Today, South Africa does not add up. A country that fought for freedom refuses to host a conference in which the Dalai Lama could be present. Can realpolitik go so far as to damage a nation’s sense of itself? In his silence, the Dalai Lama seems to suggest that the South Africa of today is not quite Africa. It has a sense of being a bit more “white” than its neighbours. It is in this same context that His Holiness, watching George W. Bush rant about the axis of evil and the dangers of Islam, observed succinctly, “George Bush brings out the Muslim in me.”
Watching the monk one realises that three possibilities, each spiritual in nature, have played themselves out in India. One is the guru, the other is the saint and the third is the monk. All are ascetics, all seek to define and exemplify the cultural and spiritual in different ways. All three go beyond the priest as ritual specialist and bureaucrat in articulating the possibilities of a message. I have a layman’s view of the three roles as forms of spiritual being, of the way in which they get constructed in folklore. The guru as teacher, as exemplar, as one to follow, is ever present in media. They have been fragments of charisma and popular culture. The guru is a teacher whether in music, dance or religion. He brings an element of craft to spirituality and spirituality to craft. The guru has become a more populist, even controversial, figure through the works of Asaram, Ramdev or even Sri Sri Ravi Shankar and Satya Sai Baba.
When one talks of saints, one thinks of Ramana Maharshi or the first Sai Baba. They lived lives of extraordinary spirituality. They are objects of worship for the way they lived their lives, for their teachings and their spirituality. Gurus are common, but saints are rare, each almost unique and singular in his own way. The monk is more every-day creature. He is the mule of spirituality.
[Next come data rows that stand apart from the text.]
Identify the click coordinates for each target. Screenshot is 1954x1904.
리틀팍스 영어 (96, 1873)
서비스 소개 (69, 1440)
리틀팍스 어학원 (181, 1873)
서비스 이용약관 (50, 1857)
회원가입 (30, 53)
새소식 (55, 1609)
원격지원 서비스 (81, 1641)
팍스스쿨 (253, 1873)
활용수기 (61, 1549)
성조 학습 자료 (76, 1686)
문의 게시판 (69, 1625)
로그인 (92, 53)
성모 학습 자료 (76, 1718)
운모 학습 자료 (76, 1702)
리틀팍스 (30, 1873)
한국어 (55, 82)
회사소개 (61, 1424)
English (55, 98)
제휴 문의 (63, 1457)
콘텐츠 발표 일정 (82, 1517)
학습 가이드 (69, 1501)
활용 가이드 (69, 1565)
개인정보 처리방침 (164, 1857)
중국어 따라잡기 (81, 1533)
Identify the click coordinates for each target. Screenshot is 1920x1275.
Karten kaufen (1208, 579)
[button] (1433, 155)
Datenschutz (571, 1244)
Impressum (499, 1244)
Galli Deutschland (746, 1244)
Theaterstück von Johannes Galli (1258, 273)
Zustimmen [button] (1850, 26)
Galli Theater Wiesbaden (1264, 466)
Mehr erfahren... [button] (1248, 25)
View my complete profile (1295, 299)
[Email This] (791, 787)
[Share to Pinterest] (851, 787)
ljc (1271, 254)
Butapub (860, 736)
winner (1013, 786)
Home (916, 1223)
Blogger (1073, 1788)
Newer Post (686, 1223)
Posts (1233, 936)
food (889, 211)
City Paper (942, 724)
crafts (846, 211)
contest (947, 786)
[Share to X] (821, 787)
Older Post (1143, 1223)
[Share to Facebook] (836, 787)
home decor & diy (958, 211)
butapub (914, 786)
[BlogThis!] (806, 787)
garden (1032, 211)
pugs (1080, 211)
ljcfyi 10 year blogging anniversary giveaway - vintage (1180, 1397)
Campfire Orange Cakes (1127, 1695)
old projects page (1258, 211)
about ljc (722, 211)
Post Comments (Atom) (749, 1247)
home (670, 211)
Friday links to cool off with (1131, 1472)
For him spirituality is work, a regime, a rhythm, and even a routine. While the guru or saint conveys a message, a monk lives out one. He embodies the everydayness of a spiritual regimen.
Between the three they carve out the spiritual space and I feel closest to monks because they need neither miracle nor charisma. Their ritual regimen does the speaking. When I watch monks in the Ramakrishna Mission or the Buddhist monks, I feel the everydayness of religions is intact.
The Dalai Lama is a special monk, who combines religion and spirituality to articulate the wisdom of politics. As an ethical exemplar he needs to be celebrated. I am glad that the world is celebrating the genius of a man and his life.